WHAT YOU ARE ASKED TO DO – Return the passage of the article on Mike Catt joining England's coaching staff from "Catt will work" to "on successive weekends.", copied word for word.

EXTRACT PROVIDED –
· · · ·

Mike Averis 

Mike Catt is set for permanent England role, says Stuart Lancaster

Stuart Lancaster has said that he expects to recruit Mike Catt to his England coaching staff
  
  

mike catt
Mike Catt is expected to team up with Andy Farrell in England's coaching team. Photograph: David Davies/PA Archive/Press Association Ima Photograph: David Davies/PA Archive/Press Association Ima

Stuart Lancaster hopes to complete his England management team when he signs up the former international centre and London Irish coach, Mike Catt, next week. Catt was not at the England pre-season camp which ended on Wednesday, but the England head coach is convinced the proposed long-term deal which he intends to offer will be accepted. "Mike wasn't here but I'm seeing him next week and am hopeful that that will progress soon."

Lancaster has already spoken with those players who worked with Catt during his temporary spell as an assistant coach during the recent three-Test tour of South Africa andLancaster said the deal was "down to the finer points".

"The players enjoyed working with him and he helped them in lots of little ways," he added.

Catt will work alongside the forwards coach Graham Rowntree and Andy Farrell, who is back with England after having second thoughts about extending his contract with Saracens. Farrell has been at Loughborough for the past three days but it was his absence in South Africa which made space on tour for Catt, then coming to the end of his first coaching contract with London Irish.

Farrell, who concentrates on defence, will not work formally with Catt, who looks after attack, until two weeks before the pre-Christmas Tests, when England's seeding for the 2015 World Cup – to be played in England and Wales – will be settled.

Lancaster's side, currently ranked fourth in the world and less than a point ahead of Wales, face Fiji first on 10 November before matches against the three sides ranked above them: Australia, South Africa and New Zealand on successive weekends.

To retain their current ranking and thus reduce the potential of running into one of the big three in the 2015 pool matches, England have to beat Fiji and probably win two of the other matches.

To do that Lancaster will need to field his strongest starting line-up and on Wednesday he admitted there were players who might be struggling to get enough game time before those autumn internationals. Prime among those is the Leicester scrum-half Ben Youngs, who damaged a shoulder in the second Test in South Africa and is unlikely to be ready for the start of the Premiership season, when Tigers travel to London Welsh on 2 September.

Lancaster refused to say when Youngs is likely to be in action, conceding that it would be a "struggle for him to start the season". However, there are suggestions that recent surgery would put Youngs out of action until mid-October.

Something similar might also apply to Alex Corbisiero, the London Irish prop who has also had surgery, on a knee, following the South Africa tour. Some of those who failed to make the tour because of injury – Tom Wood and Courtney Lawes of Northampton, and Tom Croft of Leicester, are all said to be recovering well, as is the captain Chris Robshaw, who broke a thumb on tour.

"They're all in good spirits," added Lancaster. Lawes is recovering from a dislocated elbow but is expected to be fit by October and Wood, whose toe injury has kept him out of international contention so far this year, should be fit for Northampton's Premiership opener against Gloucester.

Lancaster's mood has also brightened since England returned from South Africa with two defeats and one draw in the Test series, and after this summer selecting 64 players for the England elite and Saxons squads – all of whom were at Loughborough at some stage of the three-day camp – he is convinced "the right players are on the bus". He said England's objective is to be ranked "in the top two with two years to go. I think that's a realistic assessment".

Lancaster is also confident the inclusion of Catt will reduce some of the pressure he has felt as head coach, particularly on tour.

Initially Lancaster said he was comfortable with just two assistants, but he agreed that had changed. "I'm of a mindset that I don't want to be too stretched," he said. "I want to make sure I give the players the best support possible to be as good as they can be."

· · · ·

STUDY MATERIAL –
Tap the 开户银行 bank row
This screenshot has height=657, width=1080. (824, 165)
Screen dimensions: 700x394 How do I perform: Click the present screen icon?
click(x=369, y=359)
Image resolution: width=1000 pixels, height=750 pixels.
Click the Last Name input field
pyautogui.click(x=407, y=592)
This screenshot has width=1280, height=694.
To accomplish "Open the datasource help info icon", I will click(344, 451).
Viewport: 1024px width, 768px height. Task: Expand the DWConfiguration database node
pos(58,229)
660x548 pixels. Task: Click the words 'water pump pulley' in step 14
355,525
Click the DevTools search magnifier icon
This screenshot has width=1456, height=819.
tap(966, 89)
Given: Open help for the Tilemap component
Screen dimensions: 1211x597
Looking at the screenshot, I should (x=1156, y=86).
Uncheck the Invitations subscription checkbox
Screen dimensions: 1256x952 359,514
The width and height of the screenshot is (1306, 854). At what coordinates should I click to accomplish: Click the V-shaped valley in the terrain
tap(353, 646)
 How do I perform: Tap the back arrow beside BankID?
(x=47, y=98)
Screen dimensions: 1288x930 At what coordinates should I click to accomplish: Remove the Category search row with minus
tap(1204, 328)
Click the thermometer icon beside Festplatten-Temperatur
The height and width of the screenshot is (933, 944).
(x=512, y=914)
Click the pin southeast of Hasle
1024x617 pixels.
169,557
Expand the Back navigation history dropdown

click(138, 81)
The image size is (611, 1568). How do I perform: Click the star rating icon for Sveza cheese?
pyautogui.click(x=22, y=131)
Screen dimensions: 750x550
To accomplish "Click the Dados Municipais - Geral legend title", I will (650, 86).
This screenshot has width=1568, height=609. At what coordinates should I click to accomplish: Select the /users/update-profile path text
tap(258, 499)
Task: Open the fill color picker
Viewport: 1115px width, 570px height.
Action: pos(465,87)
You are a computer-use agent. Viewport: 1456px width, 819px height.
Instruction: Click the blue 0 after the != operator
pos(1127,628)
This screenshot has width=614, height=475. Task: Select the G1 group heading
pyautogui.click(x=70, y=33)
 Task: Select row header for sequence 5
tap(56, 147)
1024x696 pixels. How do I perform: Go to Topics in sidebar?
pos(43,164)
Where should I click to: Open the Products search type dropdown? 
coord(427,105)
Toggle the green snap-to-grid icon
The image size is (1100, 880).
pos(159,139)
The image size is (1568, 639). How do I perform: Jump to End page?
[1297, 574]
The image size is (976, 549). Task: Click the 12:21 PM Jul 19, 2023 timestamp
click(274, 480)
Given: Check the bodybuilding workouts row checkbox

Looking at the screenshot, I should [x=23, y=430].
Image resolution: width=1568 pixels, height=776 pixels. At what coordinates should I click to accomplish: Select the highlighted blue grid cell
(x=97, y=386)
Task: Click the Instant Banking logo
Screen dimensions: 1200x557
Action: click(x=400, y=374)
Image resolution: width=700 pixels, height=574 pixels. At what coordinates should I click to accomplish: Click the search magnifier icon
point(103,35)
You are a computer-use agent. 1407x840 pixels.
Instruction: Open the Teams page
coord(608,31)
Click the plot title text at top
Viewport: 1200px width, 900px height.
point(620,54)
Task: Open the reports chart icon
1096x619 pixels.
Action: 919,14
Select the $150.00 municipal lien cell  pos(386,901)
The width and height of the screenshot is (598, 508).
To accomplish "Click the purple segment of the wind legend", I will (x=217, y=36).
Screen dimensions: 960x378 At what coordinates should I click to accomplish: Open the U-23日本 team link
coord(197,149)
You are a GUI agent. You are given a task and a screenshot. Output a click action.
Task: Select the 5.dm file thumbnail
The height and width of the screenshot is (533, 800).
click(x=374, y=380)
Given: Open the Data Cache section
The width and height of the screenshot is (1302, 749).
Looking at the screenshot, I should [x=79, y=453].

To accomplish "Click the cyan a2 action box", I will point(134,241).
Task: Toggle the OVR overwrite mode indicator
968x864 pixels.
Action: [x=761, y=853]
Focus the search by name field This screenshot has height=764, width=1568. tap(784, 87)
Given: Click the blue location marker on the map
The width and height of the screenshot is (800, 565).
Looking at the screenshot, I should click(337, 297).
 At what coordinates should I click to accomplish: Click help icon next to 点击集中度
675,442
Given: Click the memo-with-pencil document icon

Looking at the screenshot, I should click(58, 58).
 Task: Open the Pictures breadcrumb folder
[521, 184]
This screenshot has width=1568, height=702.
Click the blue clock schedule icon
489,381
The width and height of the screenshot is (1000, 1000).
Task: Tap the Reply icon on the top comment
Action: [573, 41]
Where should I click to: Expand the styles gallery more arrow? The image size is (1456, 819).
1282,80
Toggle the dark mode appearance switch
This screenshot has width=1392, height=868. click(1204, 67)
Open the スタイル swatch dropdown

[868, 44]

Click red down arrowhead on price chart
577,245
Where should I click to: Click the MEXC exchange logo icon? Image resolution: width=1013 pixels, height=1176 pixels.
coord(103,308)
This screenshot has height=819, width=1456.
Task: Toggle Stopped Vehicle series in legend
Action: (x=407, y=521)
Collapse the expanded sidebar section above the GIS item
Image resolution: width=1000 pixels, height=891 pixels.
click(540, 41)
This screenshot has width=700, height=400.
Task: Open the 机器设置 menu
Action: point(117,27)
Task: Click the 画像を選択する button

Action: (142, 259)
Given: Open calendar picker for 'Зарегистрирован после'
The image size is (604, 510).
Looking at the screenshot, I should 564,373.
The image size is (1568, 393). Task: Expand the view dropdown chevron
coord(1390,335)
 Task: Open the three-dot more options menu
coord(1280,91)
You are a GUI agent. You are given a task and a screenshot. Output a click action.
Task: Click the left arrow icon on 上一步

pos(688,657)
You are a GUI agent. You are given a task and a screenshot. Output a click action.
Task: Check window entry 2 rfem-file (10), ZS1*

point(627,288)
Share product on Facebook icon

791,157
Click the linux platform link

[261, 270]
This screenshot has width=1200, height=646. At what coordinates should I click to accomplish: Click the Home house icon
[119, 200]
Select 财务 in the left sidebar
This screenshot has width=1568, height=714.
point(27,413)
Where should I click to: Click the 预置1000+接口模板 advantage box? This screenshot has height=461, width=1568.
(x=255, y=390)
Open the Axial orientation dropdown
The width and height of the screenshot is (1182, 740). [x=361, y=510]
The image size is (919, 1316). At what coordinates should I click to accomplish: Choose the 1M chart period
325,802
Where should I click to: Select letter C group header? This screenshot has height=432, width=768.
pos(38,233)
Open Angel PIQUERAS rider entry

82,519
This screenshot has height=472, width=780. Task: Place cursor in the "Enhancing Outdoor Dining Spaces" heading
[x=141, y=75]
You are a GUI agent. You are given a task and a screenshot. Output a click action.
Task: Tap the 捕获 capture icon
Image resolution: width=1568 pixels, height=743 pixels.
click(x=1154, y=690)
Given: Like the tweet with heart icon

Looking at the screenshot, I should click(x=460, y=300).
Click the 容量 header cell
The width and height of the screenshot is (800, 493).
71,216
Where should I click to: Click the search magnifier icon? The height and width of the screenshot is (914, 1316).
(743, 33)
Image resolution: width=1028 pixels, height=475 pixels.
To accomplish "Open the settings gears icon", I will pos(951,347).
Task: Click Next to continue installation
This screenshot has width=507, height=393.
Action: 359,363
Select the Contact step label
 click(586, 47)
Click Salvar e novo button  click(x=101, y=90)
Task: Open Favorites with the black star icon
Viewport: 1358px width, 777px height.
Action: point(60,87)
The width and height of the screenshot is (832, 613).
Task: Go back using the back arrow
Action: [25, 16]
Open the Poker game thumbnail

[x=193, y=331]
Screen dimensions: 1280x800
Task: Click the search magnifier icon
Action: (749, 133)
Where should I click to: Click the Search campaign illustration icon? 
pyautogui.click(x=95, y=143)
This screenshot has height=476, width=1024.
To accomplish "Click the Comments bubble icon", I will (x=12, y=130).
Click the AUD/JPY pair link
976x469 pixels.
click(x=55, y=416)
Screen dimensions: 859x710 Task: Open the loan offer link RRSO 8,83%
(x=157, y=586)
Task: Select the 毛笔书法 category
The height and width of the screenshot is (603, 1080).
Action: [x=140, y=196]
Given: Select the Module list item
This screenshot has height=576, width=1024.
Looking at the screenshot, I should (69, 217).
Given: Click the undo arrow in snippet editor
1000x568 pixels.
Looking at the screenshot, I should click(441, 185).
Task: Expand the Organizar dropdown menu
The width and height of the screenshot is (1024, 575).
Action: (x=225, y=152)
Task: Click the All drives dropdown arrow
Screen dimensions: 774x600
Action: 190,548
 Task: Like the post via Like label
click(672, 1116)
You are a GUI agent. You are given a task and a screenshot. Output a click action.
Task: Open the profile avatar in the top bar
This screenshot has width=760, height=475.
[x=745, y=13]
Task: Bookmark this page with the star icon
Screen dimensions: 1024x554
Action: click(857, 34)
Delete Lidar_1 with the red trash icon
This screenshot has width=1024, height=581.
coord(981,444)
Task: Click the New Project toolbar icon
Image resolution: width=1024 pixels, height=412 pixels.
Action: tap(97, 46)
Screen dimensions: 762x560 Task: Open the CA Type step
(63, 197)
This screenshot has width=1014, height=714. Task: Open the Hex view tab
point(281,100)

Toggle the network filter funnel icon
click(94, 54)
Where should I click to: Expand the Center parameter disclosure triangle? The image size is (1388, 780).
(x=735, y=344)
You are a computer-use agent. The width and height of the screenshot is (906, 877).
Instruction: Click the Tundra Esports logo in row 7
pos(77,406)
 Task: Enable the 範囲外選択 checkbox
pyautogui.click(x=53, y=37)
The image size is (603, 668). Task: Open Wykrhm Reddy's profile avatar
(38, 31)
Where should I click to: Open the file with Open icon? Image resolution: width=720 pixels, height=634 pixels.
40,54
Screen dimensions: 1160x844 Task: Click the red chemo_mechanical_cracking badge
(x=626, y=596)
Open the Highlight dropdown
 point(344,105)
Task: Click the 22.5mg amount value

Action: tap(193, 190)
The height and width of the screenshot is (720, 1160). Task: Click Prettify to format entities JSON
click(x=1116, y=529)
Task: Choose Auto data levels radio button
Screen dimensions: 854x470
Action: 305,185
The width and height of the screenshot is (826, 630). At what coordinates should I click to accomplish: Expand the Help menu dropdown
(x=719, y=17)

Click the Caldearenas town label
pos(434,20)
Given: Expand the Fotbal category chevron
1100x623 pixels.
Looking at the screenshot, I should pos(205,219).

· · · ·

ANSWER BOX –
Catt will work alongside the forwards coach Graham Rowntree and Andy Farrell, who is back with England after having second thoughts about extending his contract with Saracens. Farrell has been at Loughborough for the past three days but it was his absence in South Africa which made space on tour for Catt, then coming to the end of his first coaching contract with London Irish.

Farrell, who concentrates on defence, will not work formally with Catt, who looks after attack, until two weeks before the pre-Christmas Tests, when England's seeding for the 2015 World Cup – to be played in England and Wales – will be settled.

Lancaster's side, currently ranked fourth in the world and less than a point ahead of Wales, face Fiji first on 10 November before matches against the three sides ranked above them: Australia, South Africa and New Zealand on successive weekends.